Start EXCERPTED PASSAGE
Tag Archives: dom

Dominance and Intimidating Masculine Types


Society does not always respond very well to dominant women. We are often seen as rude, bossy, unnatural, or a challenge to be put back in our “rightful place”. I loved being in a military cadet program in high school because it was the one place where my dominant side was applauded and nurtured instead of squashed. But even there, I was still usually under the authority of men who outranked me.

When I became more dominant and confident in my opinions and attitudes, people from my religious past called me hateful, rude, and inappropriate. We were raised to be sweet and accommodating, and to only ruffle feathers when we were promoting the church’s ideas (which were usually decided by men). Basically the message we got was “don’t think for yourself, just channel your passion into roles that WE set out for you.” One man told me that I could disagree with him but only if my opinions didn’t contradict scripture. And who decided what contradicted scripture? We both knew he felt that was his job.

I eventually called bullshit. Ohmigod how horrible, a woman who thinks for herself and won’t do as she’s told! (gasp) THE WORLD IS ENDING! GRAB YOUR DICKS, THE DOMINANT WOMEN ARE COMING TO DESTROY YOUR MASCULINITY!
End EXCERPTED PASSAGE
TASK OBJECTIVE:
Answer these questions from the post on dominant women above.
1. In what setting during high school was the writer's dominant side applauded and nurtured?
2. What three words did people from the writer's religious past use to describe the writer?
3. On what condition did one man say the writer could disagree with him?
Start AVAILABLE DATA
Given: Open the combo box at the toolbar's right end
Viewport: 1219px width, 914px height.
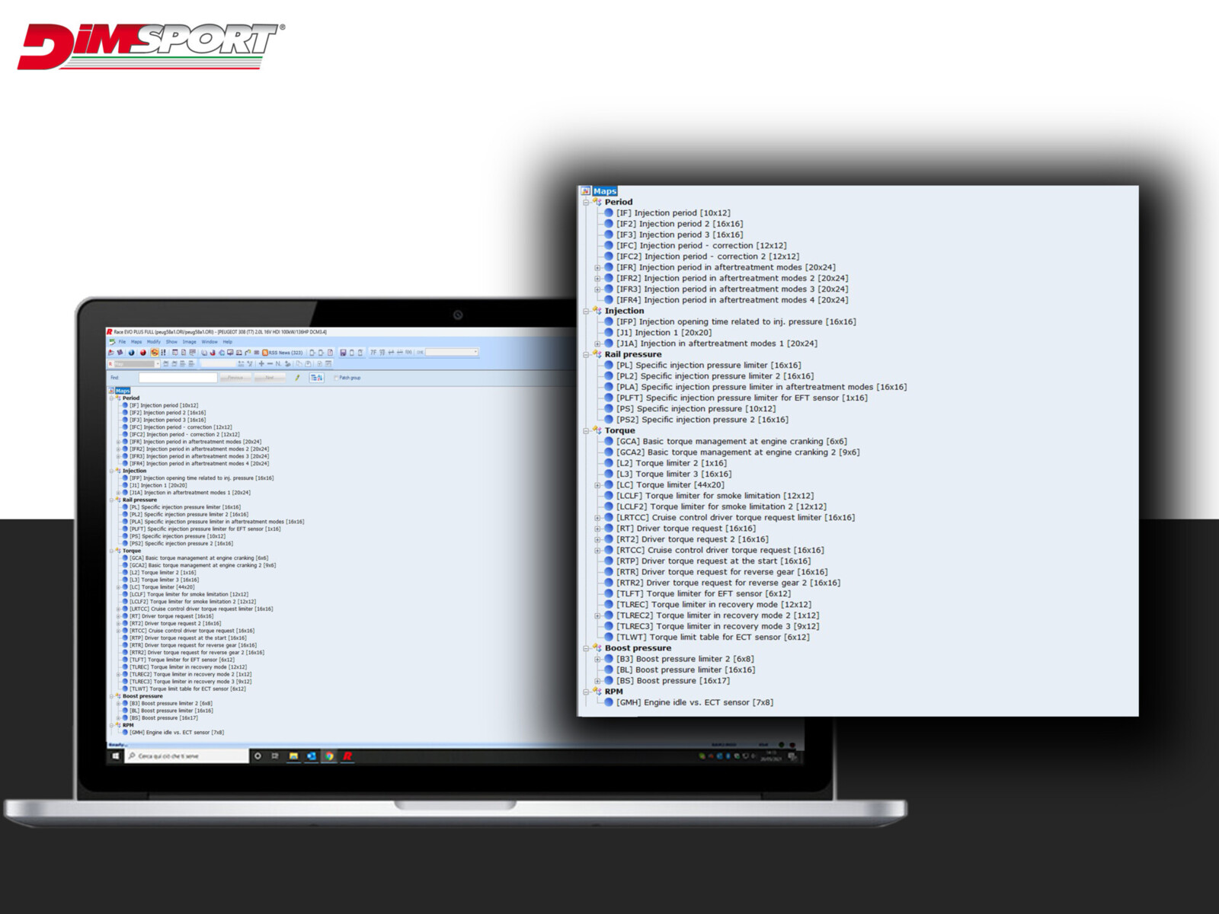Looking at the screenshot, I should coord(452,353).
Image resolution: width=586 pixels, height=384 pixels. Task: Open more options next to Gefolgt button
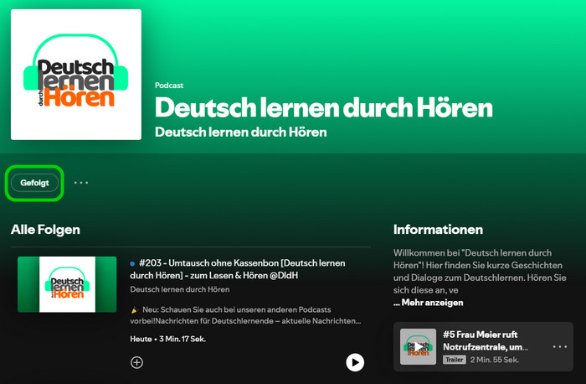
End AVAILABLE DATA
ANSWER FOR THIS EXERCISE:
1. A military cadet program.
2. Hateful, rude, and inappropriate.
3. Only if the writer's opinions didn't contradict scripture.